• _Texte source_
>>>>>

7. Toutefois, l'activité des chiroptères diminue lorsque la distance entre les éoliennes et les haies arborées excède 50 mètres. Eu égard à la hauteur du vol des espèces pouvant dépasser 50 mètres et de la garde au sol des éoliennes allant de 25,5 à 33,5 mètres, il y a lieu de prendre en compte la distance au bois en bout de pale par la méthode de projection au sol comme l'a fait l'inspection des installations classées sans y inclure la différence de hauteur entre le bois et le bout de pale comme l'a fait le bureau d'études. Cette distance se chiffre alors, selon les calculs concordants de la figure 176 de l'étude écologique puis de l'inspection des installations classées, à 71,5, 121,5, 84,5 et 34,5 mètres pour les éoliennes E1, E2, E3 et E4.

8. La distance n'est ainsi insuffisante que pour l'éolienne E4. Il ne résulte pas de l'instruction, eu égard à la faible distance séparant l'éolienne du bois, que des mesures d'évitement et de réduction présentent des garanties d'effectivité telles qu'elles permettent de diminuer le risque pour les espèces au point qu'il apparaisse comme n'étant pas suffisamment caractérisé.

<<<<<

• _Données_
>>>>>

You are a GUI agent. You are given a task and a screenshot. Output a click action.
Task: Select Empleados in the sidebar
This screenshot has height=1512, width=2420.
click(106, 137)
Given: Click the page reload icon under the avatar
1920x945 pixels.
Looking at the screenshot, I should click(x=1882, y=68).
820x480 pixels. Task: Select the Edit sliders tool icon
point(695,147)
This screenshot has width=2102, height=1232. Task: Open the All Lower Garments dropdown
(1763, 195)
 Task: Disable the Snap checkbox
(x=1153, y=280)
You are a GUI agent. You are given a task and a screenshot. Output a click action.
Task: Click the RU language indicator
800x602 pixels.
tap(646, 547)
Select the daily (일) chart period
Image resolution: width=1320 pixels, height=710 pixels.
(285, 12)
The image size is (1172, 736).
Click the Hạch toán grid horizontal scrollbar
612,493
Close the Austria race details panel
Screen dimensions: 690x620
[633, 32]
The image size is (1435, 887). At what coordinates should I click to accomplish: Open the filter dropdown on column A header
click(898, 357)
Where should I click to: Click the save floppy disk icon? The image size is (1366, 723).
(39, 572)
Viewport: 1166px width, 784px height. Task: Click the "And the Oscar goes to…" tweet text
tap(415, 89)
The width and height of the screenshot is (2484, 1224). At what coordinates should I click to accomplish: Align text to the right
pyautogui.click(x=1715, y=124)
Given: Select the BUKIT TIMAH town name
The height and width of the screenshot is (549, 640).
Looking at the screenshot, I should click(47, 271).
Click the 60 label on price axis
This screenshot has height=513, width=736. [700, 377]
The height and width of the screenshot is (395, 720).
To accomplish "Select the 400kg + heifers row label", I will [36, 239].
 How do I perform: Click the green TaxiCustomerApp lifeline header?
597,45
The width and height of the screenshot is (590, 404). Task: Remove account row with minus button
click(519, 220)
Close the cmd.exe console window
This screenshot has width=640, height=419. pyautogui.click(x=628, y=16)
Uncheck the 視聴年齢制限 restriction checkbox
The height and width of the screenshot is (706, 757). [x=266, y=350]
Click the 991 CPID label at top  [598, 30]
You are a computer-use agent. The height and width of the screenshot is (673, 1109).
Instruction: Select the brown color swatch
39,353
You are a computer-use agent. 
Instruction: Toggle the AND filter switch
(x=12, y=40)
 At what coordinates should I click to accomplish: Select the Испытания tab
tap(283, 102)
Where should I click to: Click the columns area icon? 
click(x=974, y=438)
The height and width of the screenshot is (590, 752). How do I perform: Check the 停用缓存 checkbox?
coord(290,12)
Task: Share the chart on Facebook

<<<<<

• _Détails du problème_
Pour chaque affirmation, indiquez par oui ou par non si elle concorde avec le texte source, puis citez les mots du texte qui tranchent.
1. L'activité des chiroptères baisse quand plus de 50 mètres séparent les éoliennes des haies arborées.
2. La distance au bois est jugée insuffisante pour les éoliennes E1 et E4.
3. La garde au sol des éoliennes se situe entre 25,5 et 33,5 mètres.
Basez-vous uniquement sur le texte source.

• _Le résultat_
1. Oui : « l'activité des chiroptères diminue lorsque la distance entre les éoliennes et les haies arborées excède 50 mètres »
2. Non : « La distance n'est ainsi insuffisante que pour l'éolienne E4. »
3. Oui : « la garde au sol des éoliennes allant de 25,5 à 33,5 mètres »